Porto Velho está no topo do ranking dos municípios do estado, com 343 pontos de queimada visualizados, representando 46% do que foi registrado em Rondônia.
Porto Velho – 343
Candeias do Jamari – 96
Cujubim – 92
Nova Mamoré – 60
Machadinho D’Oeste – 24
Ainda há registro de queimadas em outros 22 municípios.

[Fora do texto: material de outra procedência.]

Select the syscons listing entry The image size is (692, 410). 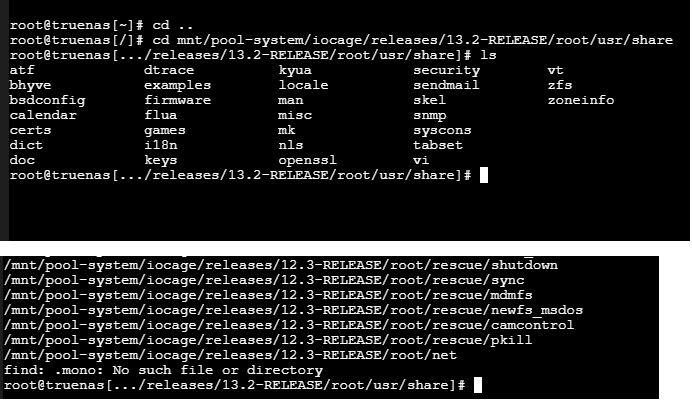442,131
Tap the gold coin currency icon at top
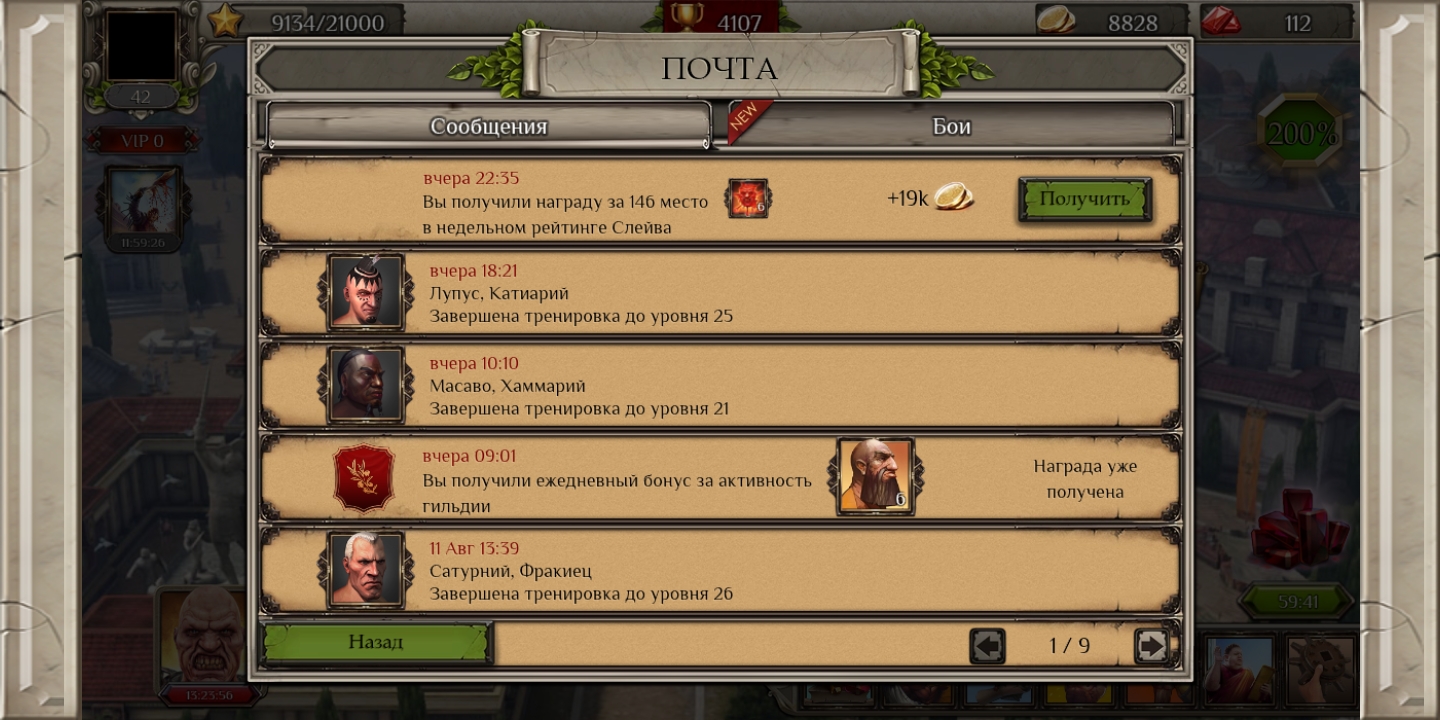1440x720 pixels. (1055, 20)
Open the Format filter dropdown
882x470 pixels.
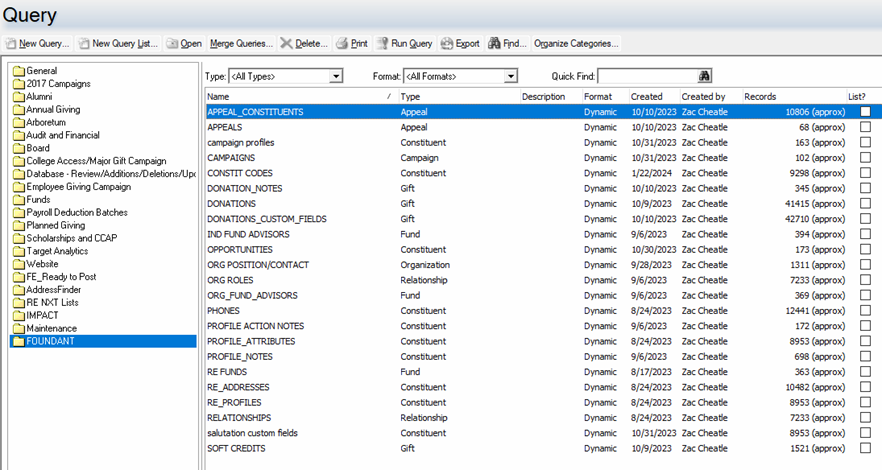510,76
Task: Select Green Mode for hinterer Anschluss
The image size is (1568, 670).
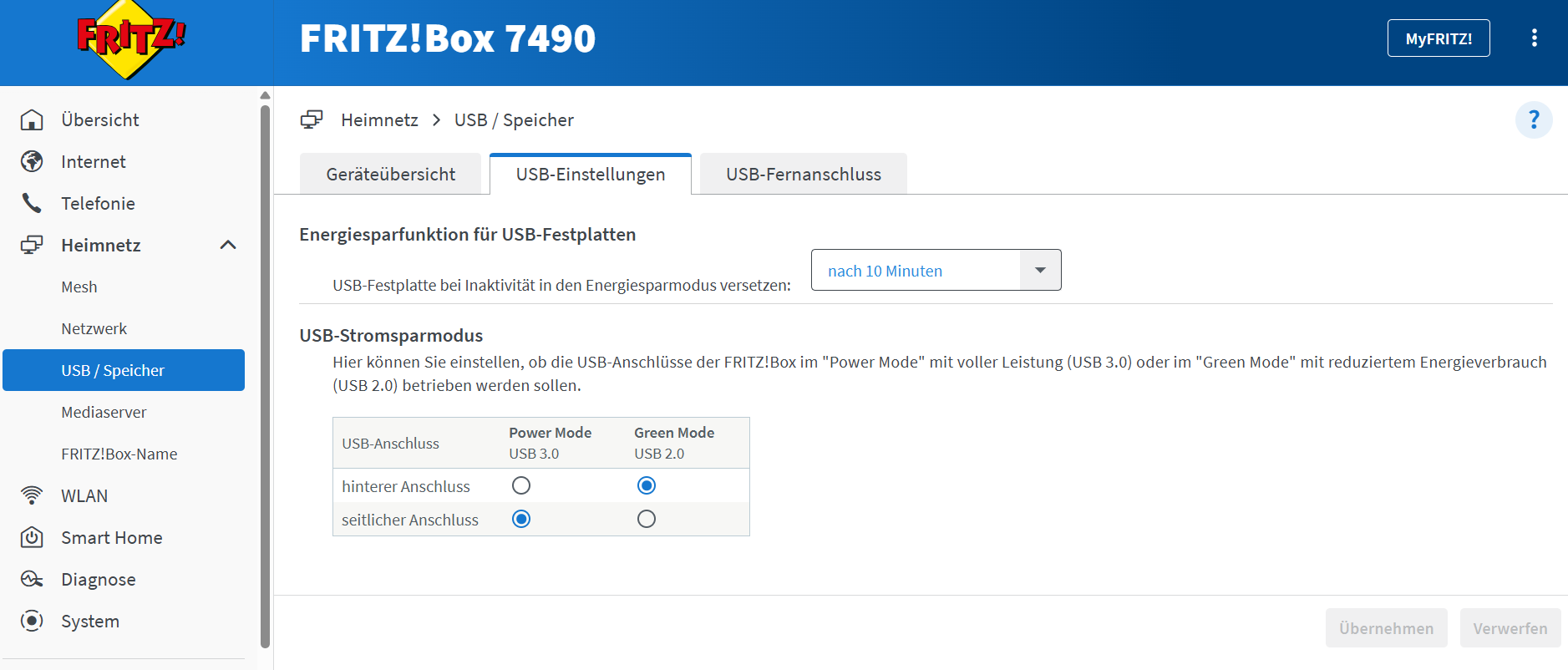Action: 647,485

A capital rondoniense também se destaca no ranking nacional como a sétima cidade com maior número de queimadas.
Altamira (PA) – 711
São Félix do Xingu (PA) – 620
Corumbá (MS) – 508
Novo Progresso (PA) – 507
Lábrea (AM) – 420
Poconé (MT) – 382
Porto Velho (RO) – 343
Do total de focos de calor, 38 foram registrados em terras indígenas, 136 em unidades de conservação estaduais, e 35 em unidades de conservação federais.
Em cada categoria, os mais atingidos foram a TI Karipuna, com 14 focos, a Reserva Extrativista Jaci-Paraná, com 82 focos, e a Floresta Nacional do Jacundá, com 15 focos. (Confira no gráfico abaixo).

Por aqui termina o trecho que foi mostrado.